*Problem*: The entries need to be copied exactly as they stand, images left out.

○ ○ ○ ○

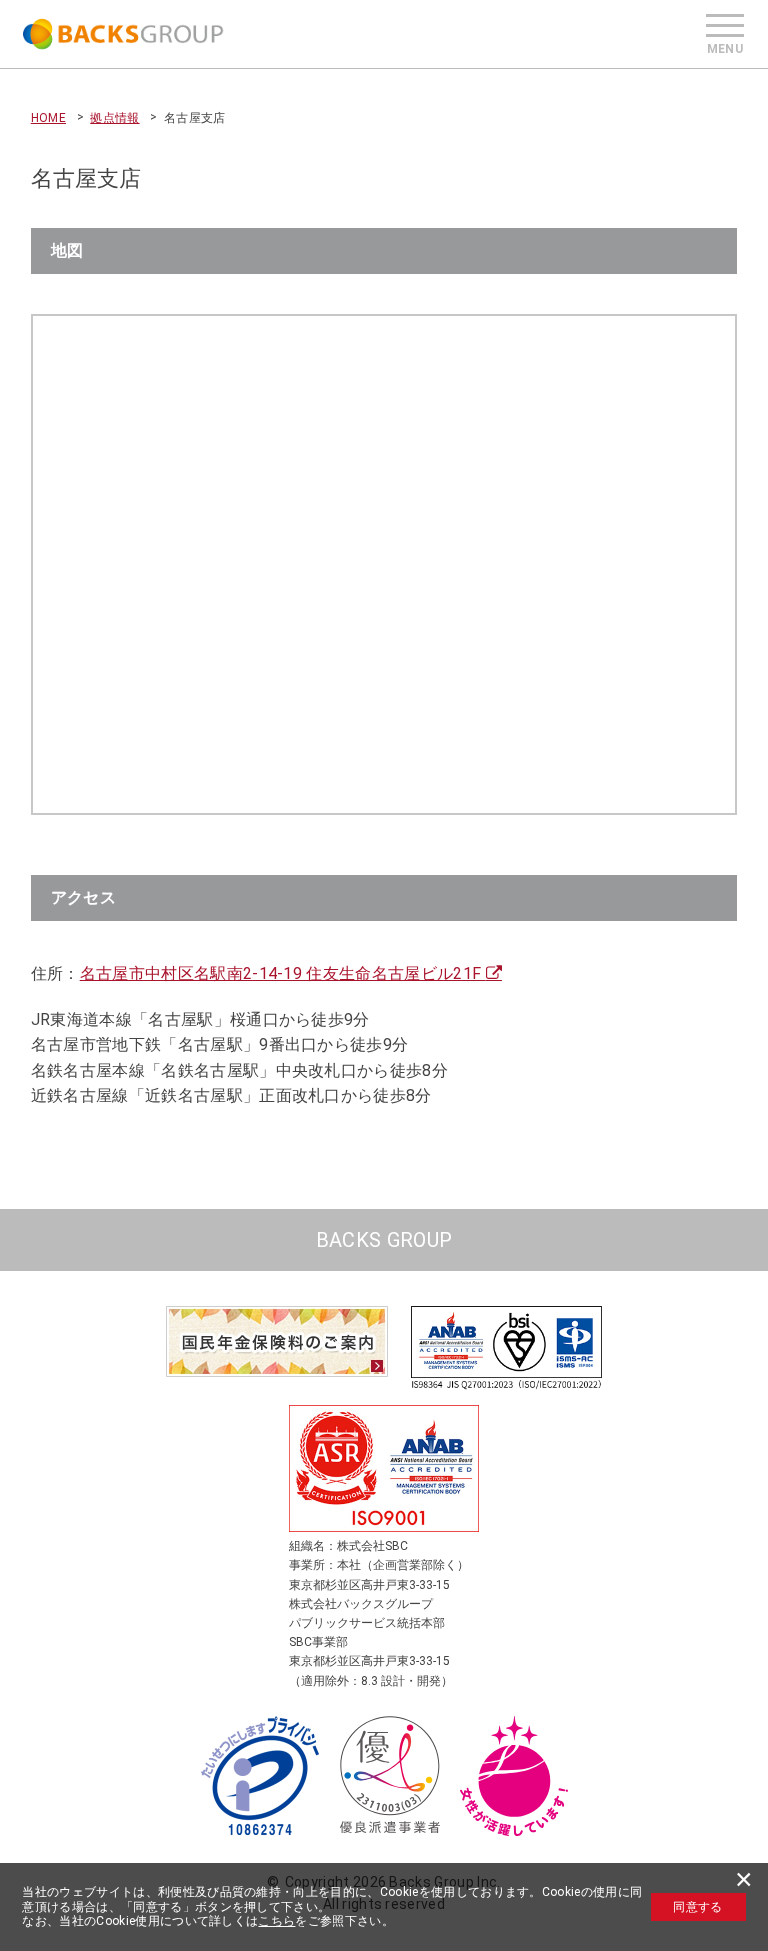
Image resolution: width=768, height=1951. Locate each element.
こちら (276, 1921)
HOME (48, 118)
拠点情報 (114, 118)
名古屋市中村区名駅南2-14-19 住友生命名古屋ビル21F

○ ○ ○ ○

*Result*:
Image resolution: width=768, height=1951. Locate each element.
こちら (276, 1921)
HOME (48, 118)
拠点情報 (114, 118)
名古屋市中村区名駅南2-14-19 住友生命名古屋ビル21F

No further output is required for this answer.